• **GIVEN RECORDS**
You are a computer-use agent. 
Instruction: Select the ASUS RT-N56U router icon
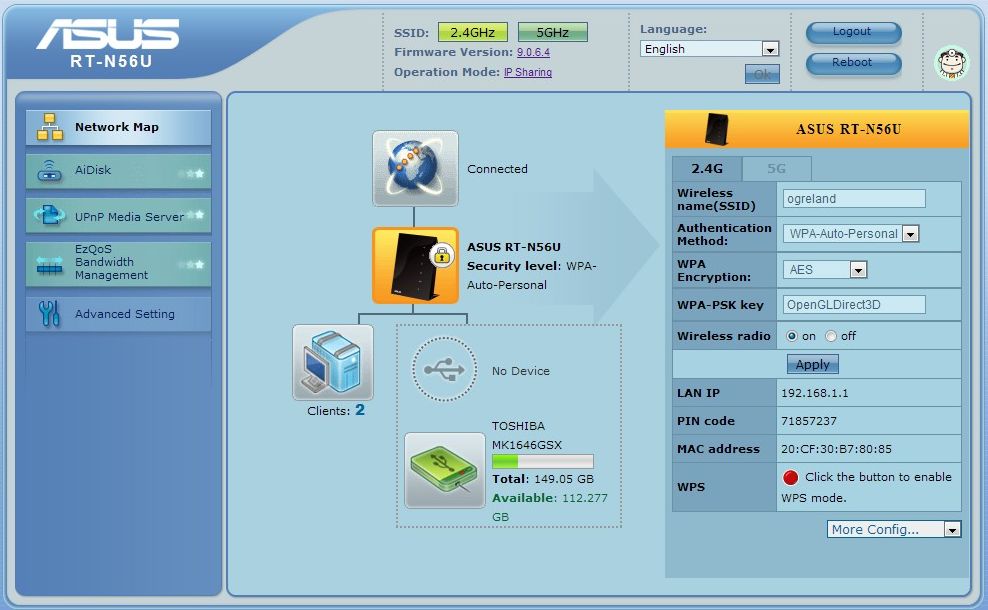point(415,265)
--
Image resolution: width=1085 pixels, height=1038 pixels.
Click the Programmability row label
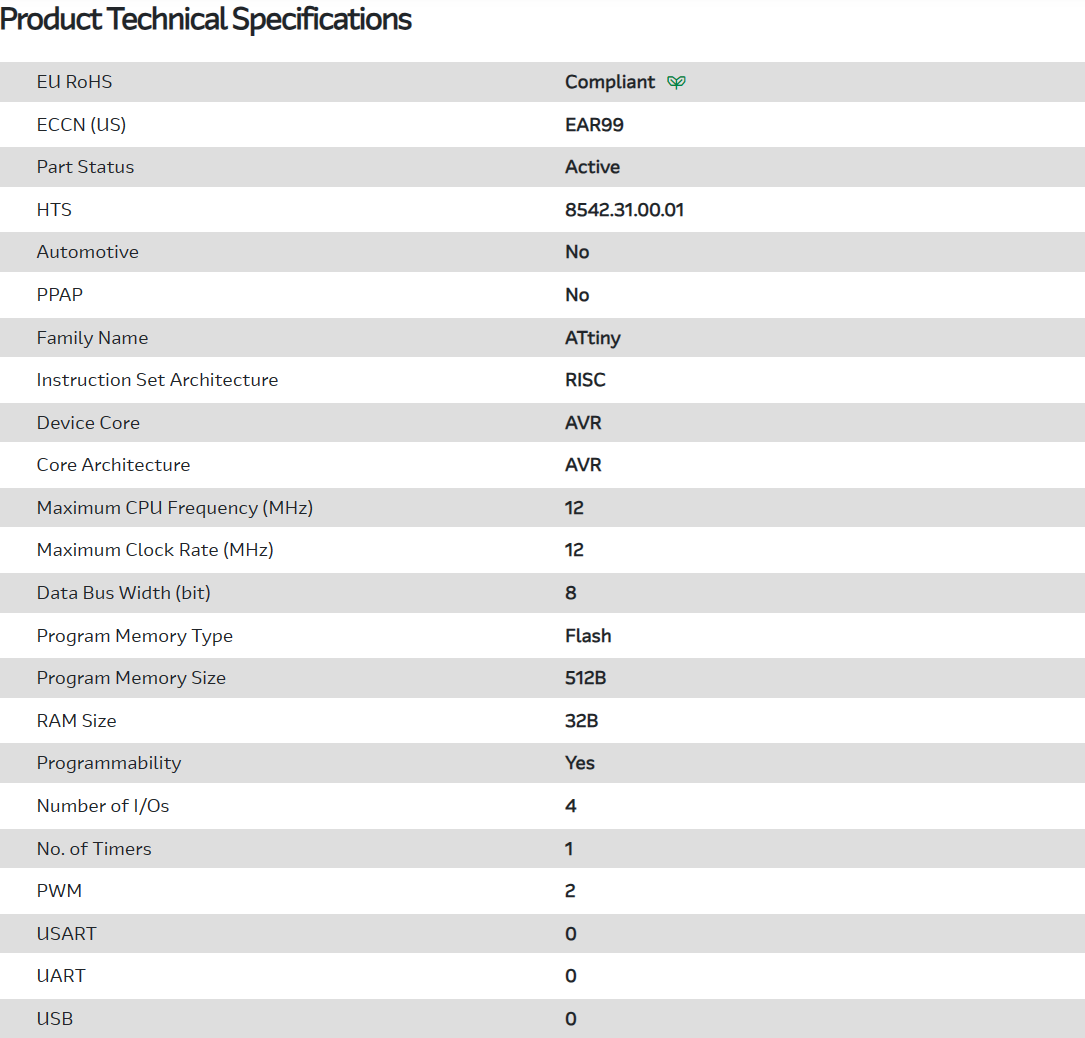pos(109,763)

• **EXERCISE DESCRIPTION**
Format the rows from the line with "You are a computer-use agent." up to and including the line with "point(415,265)" as a JSON list of strings, one string per line, leaving out blank lines and the pictures.

• **COMPLETED EXERCISE**
[
  "You are a computer-use agent. ",
  "Instruction: Select the ASUS RT-N56U router icon",
  "point(415,265)"
]